Discussion thread for new storage engine ideas

This may be a naive question, but one I haven’t seen addressed is: as a user, why would I want a new storage engine using these alternatives (RocksDB, LMDB, etc) instead of the existing ones, and what features would it offer me over using the existing engine? There are a lot of suggestions for adding different key/value engines onto FoundationDB in this thread, but there are no insights as to why they are good additions, or what gaps they fill, or excel at, that the current storage engine does suboptimally at.

It is worth noting that FoundationDB 6.1 will apparently feature a new “Redwood Storage Engine”, which will be described in the upcoming Summit 2018 talk “The Future of FoundationDB Storage Engines”. This has already been merged into master. This new storage engine seems like it will have some major distinct advantages that require more changes than just coupling an existing storage engine onto the bottom of FDB.

In addition to higher write throughput, this new design will have a smaller space footprint via key prefix compression and a configurable ability to enable long running read transactions by trading off a reasonable amount of disk space to persist old data versions on disk.

This seems like a great advancement and being able to plan my design around long-running read transactions being available is exciting. An interesting question would be what Redwood could further have improved about it, too (including a new low-level storage/tree layer, perhaps)
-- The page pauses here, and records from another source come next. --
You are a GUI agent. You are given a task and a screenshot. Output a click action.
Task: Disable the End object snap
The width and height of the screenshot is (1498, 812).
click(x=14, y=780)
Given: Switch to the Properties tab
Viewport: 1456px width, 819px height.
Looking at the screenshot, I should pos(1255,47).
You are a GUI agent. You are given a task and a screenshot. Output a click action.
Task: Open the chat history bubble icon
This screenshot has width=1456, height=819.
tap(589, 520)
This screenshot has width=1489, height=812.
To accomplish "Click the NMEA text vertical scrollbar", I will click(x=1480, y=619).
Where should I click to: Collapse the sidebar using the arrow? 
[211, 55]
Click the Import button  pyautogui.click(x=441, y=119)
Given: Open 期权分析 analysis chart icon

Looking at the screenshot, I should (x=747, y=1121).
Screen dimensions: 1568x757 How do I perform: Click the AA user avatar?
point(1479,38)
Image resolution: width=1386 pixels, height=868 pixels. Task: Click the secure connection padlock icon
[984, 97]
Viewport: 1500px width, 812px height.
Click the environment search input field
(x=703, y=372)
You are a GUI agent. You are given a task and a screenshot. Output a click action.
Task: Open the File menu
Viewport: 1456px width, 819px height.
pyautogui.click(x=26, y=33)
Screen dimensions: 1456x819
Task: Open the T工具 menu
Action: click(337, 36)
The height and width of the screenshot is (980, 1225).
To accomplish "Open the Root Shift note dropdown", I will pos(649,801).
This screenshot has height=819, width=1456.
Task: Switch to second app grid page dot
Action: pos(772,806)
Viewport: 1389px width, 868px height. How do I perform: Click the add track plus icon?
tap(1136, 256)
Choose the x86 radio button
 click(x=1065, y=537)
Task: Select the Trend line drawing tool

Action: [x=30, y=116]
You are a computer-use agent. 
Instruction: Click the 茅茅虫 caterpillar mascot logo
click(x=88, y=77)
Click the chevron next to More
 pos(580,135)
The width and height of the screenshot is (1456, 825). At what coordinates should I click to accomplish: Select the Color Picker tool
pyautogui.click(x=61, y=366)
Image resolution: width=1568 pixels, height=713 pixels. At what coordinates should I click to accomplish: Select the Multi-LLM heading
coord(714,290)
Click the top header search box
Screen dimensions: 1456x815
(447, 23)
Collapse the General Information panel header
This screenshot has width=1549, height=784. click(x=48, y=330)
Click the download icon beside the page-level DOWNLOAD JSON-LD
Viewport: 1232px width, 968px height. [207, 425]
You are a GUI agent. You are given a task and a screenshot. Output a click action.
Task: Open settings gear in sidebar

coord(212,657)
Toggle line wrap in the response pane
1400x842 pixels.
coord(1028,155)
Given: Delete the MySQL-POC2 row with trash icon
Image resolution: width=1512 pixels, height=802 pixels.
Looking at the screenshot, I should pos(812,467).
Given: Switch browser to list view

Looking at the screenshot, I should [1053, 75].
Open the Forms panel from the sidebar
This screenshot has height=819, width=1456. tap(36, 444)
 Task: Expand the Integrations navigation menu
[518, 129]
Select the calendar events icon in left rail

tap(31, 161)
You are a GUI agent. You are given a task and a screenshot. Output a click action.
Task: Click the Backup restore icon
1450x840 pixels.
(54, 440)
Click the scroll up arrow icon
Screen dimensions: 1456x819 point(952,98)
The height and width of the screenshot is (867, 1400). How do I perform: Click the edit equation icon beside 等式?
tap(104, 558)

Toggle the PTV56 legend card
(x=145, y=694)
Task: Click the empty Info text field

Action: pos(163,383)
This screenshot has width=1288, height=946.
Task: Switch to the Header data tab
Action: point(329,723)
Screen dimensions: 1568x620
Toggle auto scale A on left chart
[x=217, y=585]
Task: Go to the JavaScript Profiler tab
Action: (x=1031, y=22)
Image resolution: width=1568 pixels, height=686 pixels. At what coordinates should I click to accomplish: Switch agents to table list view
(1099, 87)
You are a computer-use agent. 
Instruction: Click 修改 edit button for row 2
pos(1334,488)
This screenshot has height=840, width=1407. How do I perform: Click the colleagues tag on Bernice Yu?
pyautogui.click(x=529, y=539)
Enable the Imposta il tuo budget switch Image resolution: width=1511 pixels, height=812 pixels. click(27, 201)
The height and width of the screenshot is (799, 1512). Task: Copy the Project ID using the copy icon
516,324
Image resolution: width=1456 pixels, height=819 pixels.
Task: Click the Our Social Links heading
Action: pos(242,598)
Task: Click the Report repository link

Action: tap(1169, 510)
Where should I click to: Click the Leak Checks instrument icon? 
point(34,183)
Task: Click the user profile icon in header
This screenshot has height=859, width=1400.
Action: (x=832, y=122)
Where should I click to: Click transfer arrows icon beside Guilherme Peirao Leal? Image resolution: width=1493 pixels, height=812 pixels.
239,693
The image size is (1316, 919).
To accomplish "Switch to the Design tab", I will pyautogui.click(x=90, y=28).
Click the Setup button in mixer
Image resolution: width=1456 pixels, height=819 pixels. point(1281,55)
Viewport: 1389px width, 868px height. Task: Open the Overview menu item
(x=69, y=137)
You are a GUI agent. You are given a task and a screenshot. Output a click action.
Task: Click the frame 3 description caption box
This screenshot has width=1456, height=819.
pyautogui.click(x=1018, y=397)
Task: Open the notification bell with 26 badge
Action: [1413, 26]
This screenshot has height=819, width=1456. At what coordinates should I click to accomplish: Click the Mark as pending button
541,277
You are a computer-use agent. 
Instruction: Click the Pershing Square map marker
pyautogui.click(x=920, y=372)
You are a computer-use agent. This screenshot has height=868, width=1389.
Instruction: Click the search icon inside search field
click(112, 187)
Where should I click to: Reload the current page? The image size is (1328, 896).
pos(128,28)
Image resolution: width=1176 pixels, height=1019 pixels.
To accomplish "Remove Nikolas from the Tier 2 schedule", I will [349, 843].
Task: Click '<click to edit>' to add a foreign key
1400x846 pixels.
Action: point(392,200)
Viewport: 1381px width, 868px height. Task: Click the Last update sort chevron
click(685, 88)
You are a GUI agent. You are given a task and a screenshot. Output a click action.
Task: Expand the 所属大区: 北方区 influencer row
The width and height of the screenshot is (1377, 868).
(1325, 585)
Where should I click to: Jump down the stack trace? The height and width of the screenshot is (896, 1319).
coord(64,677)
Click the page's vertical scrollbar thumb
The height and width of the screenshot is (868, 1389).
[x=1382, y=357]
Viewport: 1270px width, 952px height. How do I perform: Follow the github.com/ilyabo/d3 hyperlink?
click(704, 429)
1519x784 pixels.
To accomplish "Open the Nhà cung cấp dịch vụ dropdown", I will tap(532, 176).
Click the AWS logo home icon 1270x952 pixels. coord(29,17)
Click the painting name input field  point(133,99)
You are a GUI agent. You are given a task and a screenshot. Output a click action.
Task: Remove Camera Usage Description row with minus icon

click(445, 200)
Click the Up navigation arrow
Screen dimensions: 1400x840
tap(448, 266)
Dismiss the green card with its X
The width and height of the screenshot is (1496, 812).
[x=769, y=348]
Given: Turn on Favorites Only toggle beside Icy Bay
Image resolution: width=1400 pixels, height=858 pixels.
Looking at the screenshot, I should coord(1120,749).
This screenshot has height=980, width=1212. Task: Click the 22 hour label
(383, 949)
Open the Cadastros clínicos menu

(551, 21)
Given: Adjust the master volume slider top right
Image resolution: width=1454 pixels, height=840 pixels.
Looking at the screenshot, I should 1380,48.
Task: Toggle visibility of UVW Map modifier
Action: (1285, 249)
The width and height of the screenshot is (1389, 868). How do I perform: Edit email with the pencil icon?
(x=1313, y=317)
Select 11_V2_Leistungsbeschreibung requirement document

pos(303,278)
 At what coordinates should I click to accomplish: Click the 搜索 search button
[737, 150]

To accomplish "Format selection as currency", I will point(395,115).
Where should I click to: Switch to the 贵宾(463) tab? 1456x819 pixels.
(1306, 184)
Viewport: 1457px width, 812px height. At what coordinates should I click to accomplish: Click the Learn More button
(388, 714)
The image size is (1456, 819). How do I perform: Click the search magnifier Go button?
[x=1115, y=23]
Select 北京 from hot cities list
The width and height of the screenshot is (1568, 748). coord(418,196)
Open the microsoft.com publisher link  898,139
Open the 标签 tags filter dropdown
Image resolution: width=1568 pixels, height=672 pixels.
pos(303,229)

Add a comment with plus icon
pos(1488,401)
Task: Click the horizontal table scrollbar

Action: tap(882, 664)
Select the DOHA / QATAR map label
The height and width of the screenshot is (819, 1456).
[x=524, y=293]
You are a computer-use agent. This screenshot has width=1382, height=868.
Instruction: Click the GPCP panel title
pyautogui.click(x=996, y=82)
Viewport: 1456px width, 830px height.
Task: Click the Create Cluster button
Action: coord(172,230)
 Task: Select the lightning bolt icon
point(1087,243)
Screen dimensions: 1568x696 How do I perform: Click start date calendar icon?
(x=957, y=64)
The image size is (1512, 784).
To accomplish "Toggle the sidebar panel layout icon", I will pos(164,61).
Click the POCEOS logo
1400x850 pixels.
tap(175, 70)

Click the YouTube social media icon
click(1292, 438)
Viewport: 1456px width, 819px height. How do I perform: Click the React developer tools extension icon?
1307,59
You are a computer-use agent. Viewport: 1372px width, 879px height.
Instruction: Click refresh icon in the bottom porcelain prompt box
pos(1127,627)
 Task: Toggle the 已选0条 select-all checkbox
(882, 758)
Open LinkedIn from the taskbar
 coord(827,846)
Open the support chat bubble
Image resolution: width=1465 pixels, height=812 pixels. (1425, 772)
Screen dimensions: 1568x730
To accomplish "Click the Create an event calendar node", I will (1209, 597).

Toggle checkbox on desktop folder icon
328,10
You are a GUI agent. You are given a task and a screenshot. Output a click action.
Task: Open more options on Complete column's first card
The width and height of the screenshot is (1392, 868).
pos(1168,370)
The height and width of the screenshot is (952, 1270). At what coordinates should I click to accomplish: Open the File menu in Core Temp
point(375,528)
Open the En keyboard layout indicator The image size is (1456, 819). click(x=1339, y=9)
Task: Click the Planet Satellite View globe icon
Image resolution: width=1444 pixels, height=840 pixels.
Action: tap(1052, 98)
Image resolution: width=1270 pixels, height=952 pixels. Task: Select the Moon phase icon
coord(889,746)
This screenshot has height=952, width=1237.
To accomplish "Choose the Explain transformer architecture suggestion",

While we’re at it and I’m throwing out naive ideas here, it would be interesting to think about a persistent-memory backend for FoundationDB. Intel is soon going to ship Optane DIMMs with more widespread availability in their new Cascade Lake platforms. pmem support is also actively available in QEMU, so it can be programmed against, just not with realistic performance numbers. But having a storage engine designed for highly-dense persistent DIMMs (~7TB with lower latency than NVMe, per machine) would be very interesting to experiment with, and Optane seems like it could be very attractive for a lot of workloads.